The CCBLA is a center that seeks to mobilize the Evergreen student body in useful and meaningful ways that affect change in the community. We do this through primarily being a database for the needs of local nonprofits and organizations as well as being a center where students can drop in and come to us and essentially shop through the community’s needs for internships.

What sites are the CCBLA currently working with to help connect student volunteers to?

Some of our long time partners are GRUB [Garden Based Bounty], Left Foot Organics, POWER [Parents Organizing for Wellfare and Economic Rights], Mason County Literacy, LEED, Stonewall Youth, Gateways, Books for Prisioners, all the public schools in the area and some of the private schools, Community Youth Services, EGYHOP [Emma Goldman Youth & Homeless Outreah Program] and the food bank.

And if a student wants to volunteer at one of those places, they just come up and talk to you and you help them find a way to do that?

We either have direct contacts we can give to them, or we have information on if someplace like Left Foot Organics is seeking an internship we might have specific information about exactly what they’re looking for.

What are the community action days?

Our action days are something that we try to put on once a month and its something along the same lines as the Community-to-Community Day that we do every beginning of the school year at Orientation Week, they’re just smaller-scale, and we visit many of the same partners that we do on Community-to-Community Day.
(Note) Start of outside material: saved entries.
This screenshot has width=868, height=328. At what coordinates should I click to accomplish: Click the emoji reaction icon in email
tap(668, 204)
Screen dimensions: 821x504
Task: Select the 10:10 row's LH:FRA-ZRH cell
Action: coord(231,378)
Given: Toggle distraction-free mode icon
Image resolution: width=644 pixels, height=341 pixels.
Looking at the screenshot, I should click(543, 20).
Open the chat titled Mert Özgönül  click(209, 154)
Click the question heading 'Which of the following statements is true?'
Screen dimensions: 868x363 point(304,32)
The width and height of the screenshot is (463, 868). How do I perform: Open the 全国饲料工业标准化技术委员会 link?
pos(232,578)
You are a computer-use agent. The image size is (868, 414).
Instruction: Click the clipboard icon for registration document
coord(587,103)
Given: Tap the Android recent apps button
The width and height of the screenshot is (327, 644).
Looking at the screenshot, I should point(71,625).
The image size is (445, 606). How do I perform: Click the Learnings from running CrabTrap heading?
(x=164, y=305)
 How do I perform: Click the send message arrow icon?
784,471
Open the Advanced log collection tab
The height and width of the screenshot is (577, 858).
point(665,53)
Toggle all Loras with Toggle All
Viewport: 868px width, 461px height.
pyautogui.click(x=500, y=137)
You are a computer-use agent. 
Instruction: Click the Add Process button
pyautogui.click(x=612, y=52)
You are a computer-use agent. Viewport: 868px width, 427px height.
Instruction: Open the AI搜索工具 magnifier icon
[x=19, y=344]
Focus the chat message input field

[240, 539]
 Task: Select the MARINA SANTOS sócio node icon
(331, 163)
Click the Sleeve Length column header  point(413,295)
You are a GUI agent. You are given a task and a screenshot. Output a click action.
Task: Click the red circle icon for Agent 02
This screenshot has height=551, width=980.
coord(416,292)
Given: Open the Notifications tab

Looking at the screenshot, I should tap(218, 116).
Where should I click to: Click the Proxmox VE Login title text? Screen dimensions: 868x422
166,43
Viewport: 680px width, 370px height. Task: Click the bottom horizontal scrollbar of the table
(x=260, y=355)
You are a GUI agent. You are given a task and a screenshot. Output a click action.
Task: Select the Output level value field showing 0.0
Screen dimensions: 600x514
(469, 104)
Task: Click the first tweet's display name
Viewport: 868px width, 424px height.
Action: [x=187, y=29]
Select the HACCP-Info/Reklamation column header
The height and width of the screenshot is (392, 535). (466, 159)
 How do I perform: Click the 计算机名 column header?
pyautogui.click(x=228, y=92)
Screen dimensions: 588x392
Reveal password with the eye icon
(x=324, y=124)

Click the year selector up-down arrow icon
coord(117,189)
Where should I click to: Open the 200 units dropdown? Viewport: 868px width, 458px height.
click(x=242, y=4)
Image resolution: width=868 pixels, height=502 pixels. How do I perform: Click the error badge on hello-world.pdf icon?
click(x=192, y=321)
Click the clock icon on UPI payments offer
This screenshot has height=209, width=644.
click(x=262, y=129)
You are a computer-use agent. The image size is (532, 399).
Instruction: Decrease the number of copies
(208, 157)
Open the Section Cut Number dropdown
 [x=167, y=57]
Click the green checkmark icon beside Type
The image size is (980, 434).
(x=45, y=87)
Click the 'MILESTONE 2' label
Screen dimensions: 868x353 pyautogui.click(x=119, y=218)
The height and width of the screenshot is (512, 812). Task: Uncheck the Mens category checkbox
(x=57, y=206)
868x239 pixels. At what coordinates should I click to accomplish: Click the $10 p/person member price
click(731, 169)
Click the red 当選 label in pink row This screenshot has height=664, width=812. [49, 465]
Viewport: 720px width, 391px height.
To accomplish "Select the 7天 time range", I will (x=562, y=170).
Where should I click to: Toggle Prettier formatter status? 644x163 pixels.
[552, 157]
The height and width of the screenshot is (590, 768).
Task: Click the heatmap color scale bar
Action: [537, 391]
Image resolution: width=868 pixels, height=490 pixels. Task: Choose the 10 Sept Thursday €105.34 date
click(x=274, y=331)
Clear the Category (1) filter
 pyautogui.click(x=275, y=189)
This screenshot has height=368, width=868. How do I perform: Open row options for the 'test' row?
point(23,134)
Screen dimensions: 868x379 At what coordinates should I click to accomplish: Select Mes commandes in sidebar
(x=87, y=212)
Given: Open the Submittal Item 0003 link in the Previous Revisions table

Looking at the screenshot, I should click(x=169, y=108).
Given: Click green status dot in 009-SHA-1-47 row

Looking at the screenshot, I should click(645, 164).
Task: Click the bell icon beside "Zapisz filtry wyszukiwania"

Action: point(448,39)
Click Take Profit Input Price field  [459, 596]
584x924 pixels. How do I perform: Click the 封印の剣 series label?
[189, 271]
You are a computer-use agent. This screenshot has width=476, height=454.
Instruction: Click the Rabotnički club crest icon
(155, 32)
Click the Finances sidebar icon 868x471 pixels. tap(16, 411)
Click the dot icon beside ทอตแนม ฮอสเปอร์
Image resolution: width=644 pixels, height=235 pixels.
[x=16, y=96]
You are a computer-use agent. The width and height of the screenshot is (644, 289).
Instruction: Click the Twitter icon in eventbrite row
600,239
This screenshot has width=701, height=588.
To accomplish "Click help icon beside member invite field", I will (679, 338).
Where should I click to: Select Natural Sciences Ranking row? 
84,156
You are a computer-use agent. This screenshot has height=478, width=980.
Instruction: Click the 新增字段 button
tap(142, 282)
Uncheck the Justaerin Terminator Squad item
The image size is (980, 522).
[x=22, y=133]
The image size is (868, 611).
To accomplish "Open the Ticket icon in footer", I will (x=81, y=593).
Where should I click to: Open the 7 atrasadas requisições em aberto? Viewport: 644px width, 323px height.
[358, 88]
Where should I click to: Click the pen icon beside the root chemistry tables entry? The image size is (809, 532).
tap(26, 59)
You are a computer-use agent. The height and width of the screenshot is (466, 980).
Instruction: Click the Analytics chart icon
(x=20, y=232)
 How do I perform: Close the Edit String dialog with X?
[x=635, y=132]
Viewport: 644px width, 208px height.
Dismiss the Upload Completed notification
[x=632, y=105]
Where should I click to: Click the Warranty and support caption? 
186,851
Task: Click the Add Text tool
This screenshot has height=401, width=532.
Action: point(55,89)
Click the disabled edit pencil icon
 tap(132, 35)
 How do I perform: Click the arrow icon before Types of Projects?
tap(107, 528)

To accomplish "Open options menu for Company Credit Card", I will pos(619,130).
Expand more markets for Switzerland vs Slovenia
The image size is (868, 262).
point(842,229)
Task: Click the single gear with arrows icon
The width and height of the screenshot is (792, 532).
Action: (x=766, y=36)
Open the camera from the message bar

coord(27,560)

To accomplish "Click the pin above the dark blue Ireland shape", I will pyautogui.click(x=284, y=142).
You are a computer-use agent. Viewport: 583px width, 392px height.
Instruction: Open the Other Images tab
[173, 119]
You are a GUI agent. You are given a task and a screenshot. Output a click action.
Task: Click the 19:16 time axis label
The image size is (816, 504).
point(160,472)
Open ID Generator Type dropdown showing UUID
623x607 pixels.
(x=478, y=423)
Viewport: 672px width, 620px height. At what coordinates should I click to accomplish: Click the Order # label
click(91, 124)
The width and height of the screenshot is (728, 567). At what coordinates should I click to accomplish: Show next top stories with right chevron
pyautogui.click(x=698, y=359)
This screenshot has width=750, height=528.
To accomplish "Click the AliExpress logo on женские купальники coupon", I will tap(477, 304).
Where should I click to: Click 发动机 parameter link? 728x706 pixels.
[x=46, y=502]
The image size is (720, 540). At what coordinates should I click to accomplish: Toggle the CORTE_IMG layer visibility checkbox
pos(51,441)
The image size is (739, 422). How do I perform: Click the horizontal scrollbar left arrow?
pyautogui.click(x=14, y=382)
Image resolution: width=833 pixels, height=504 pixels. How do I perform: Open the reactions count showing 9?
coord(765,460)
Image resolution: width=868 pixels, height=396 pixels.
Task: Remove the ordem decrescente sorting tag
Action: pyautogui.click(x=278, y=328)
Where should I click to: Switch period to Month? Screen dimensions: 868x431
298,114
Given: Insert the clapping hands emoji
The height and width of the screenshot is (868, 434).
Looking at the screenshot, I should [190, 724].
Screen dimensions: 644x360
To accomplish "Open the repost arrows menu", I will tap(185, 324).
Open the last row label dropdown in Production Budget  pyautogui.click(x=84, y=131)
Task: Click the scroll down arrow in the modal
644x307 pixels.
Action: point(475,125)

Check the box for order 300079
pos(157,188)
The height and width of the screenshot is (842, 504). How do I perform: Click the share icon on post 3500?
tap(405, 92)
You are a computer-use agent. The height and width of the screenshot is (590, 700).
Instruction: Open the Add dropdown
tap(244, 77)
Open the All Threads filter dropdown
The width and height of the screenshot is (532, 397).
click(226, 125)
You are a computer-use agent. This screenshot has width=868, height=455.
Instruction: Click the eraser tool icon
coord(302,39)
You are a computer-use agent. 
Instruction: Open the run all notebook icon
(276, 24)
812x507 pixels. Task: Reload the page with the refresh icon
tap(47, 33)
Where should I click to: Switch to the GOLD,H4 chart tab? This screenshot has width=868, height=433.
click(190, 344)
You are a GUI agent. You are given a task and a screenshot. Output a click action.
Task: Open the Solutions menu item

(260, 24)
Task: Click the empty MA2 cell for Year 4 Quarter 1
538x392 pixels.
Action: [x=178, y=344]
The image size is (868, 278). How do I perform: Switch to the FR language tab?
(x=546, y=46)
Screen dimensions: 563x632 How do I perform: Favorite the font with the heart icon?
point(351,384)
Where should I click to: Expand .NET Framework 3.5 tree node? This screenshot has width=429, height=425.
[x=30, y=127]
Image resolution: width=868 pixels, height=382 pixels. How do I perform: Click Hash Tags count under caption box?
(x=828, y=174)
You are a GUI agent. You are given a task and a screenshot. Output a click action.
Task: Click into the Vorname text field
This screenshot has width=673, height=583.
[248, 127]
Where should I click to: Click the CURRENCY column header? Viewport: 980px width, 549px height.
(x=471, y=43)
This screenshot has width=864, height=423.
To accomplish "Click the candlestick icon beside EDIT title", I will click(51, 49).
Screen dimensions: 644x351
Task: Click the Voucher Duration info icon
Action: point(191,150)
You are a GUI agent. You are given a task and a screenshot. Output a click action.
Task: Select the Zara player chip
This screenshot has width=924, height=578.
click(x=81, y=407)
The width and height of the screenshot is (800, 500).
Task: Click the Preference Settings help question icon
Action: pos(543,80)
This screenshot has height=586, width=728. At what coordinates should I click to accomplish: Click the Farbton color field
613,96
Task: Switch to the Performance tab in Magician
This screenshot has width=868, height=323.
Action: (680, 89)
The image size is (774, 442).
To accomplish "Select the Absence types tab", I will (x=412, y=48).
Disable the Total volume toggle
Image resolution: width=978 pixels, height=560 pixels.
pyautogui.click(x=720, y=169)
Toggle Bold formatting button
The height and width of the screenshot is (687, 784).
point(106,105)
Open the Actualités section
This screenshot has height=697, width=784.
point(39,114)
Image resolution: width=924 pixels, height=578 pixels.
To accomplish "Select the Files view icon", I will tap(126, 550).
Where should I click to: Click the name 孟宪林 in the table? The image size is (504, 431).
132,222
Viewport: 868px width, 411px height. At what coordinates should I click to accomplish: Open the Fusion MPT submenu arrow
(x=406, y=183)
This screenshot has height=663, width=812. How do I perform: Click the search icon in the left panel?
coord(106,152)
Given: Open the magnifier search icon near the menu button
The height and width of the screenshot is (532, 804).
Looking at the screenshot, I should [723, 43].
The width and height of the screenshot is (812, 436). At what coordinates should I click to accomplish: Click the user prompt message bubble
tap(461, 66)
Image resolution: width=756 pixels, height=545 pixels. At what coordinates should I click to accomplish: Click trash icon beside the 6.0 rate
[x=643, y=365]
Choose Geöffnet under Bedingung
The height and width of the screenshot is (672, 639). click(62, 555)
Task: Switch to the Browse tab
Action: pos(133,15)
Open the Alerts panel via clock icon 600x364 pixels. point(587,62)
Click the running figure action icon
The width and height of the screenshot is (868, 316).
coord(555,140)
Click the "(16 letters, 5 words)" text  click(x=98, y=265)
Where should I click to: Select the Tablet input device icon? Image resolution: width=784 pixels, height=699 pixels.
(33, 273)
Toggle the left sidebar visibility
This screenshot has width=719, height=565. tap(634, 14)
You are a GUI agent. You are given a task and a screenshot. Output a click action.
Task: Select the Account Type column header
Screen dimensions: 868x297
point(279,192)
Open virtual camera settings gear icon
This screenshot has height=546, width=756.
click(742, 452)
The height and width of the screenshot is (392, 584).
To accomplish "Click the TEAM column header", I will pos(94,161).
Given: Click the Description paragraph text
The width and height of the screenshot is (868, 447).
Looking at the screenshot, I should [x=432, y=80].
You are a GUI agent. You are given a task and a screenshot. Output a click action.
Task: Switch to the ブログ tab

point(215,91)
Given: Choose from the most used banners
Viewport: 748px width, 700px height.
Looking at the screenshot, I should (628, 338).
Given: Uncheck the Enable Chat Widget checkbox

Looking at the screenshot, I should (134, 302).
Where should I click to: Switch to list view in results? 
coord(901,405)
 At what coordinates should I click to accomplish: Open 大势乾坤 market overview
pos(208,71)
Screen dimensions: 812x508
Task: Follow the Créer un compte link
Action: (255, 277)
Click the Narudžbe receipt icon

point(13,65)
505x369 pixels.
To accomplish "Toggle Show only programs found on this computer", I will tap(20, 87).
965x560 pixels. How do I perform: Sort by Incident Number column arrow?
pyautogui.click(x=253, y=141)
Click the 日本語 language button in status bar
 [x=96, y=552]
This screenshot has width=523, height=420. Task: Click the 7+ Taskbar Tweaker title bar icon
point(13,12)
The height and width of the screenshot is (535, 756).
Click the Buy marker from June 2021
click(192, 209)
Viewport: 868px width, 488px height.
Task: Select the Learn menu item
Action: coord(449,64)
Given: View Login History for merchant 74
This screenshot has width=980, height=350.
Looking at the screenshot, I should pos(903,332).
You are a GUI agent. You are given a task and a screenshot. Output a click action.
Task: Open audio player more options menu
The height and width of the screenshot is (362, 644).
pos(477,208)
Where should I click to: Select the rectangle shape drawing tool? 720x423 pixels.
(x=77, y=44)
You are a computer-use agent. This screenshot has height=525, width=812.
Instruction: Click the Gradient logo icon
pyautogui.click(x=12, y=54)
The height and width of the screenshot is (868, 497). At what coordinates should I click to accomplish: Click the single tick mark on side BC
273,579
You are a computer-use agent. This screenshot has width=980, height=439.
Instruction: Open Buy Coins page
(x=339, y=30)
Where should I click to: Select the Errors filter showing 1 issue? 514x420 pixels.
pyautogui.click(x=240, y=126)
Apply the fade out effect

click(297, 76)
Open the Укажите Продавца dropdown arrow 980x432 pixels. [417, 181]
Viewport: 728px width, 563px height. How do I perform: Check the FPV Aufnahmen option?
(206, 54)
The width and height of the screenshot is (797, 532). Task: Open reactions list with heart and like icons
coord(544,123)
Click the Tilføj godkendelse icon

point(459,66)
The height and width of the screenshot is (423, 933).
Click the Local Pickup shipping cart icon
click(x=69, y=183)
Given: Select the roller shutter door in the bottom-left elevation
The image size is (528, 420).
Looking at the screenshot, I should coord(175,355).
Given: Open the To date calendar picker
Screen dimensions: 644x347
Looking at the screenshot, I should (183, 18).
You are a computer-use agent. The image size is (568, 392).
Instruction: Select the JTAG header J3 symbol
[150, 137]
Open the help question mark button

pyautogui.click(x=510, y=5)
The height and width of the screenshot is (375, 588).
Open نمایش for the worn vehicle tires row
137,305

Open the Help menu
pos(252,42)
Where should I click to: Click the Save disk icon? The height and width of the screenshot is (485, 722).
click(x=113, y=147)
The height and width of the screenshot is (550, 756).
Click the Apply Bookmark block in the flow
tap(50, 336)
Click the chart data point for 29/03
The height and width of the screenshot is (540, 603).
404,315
It’s just a way for us to try and really get the students out of their shells and go out and volunteer and not be just an idle database, but actively seeking to promote involvement because . . . it all comes back to service learning, learning through doing, that’s really what our over-arching mission is. To further service learning at The Evergreen State College, and not just be some little isolated academic pocket.

What's been your favorite volunteering experience?

My favorite so far has probably been to see how the impact that I do volunteering affects people in the community and youth, and it’s just very, very moving when you see someone like the people at GRUB, and we come there with a dozen, two dozen people and they have all of this work to do, and they preface the whole project by saying, “We don’t expect this all to get done," and then we just bust our all and we do it and they’re so happy. The last time I volunteered at GRUB actually, there was someone who almost thought he was going to tear up because of how much work we had done and he’s looking at it and he says, "This would have taken me two weeks." ‘Cause nonprofits, especially in the economy right now, really need volunteers more than anything because they’re so hurting for manpower.

What would you say to students who are considering getting involved with the CCBLA who know how to get started?

I would say definitely come in and talk to us. I am specifically the mentor/tutor coordinator, so I focus more on the schools than anything, but we have more resources here than I think anyone really imagines. I would also suggest that most people thinking about getting involved with the community look at themselves and they say, "I have no experience. No one would want me to help. I would just get in the way." And I really cannot stress how much that is not true. If you have absolutely no experience and you think you have no skills, I can guarantee you they will find a spot where you’ll be incredibly useful to them and you will feel useful at the end of the day too. So just don’t judge yourself before you actually take a crack at it.